La beauté de ses jardins, l'élégance aimante de sa mère dont il ne cessera de s'imprégner pour magnifier le corps des femmes, flattant à merveille leur port et leur silhouette, la beauté chatoyante des intérieurs de la villa mais aussi et surtout de la vie dans cette maison.





La vie avec sa famille, mais également tout le personnel y affairant.
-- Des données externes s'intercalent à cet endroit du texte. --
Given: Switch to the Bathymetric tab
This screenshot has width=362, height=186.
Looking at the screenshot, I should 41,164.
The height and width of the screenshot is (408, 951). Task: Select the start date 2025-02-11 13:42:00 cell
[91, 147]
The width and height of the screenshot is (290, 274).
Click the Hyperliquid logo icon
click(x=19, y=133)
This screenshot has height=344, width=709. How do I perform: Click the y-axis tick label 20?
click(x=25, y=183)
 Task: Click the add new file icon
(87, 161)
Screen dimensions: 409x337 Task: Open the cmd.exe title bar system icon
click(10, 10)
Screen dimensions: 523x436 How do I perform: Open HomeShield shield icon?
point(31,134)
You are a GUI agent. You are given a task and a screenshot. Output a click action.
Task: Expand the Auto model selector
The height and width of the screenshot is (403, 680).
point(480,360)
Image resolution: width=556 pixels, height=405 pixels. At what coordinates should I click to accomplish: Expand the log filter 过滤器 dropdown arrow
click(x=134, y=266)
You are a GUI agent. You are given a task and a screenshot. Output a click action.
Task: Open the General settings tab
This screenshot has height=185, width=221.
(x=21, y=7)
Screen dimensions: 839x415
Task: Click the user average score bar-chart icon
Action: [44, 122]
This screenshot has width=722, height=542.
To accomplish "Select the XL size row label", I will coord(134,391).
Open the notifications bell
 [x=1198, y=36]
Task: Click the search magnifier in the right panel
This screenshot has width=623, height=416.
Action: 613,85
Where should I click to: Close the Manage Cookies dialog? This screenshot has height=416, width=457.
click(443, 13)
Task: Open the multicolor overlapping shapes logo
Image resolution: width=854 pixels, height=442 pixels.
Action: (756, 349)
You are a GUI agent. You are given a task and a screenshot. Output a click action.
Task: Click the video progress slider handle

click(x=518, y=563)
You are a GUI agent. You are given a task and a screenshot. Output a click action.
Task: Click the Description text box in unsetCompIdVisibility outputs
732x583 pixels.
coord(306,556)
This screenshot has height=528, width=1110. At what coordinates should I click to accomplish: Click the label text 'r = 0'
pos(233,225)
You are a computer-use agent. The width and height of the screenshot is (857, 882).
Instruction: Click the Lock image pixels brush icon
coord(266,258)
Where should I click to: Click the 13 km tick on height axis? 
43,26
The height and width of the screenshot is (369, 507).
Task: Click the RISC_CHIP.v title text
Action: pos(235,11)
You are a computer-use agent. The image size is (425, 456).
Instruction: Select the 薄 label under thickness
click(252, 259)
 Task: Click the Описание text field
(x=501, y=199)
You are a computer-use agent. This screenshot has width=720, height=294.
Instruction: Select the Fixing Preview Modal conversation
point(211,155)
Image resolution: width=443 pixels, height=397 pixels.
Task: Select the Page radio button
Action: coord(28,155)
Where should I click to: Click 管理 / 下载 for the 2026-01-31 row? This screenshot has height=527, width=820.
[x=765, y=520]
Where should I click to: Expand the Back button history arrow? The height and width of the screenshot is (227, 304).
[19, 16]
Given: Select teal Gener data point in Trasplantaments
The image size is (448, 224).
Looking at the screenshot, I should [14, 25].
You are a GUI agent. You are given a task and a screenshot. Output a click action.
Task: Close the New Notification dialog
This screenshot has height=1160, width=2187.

D'ailleurs le petit garçon qu'il était dans ses douces années se confiera sur le plaisir qu'il avait de guetter, d'observer, de jouer au milieu des couturières et des femmes de chambres de la maison qui lui racontaient des histoires de diables, lui chantaient la douce rengaine de « L'hirondelle des Faubourgs ». 


« Le crépuscule s'étirait, la nuit tombait et je m'attardais, regardant les femmes manier l'aiguille autour de la Lampe à pétrole. »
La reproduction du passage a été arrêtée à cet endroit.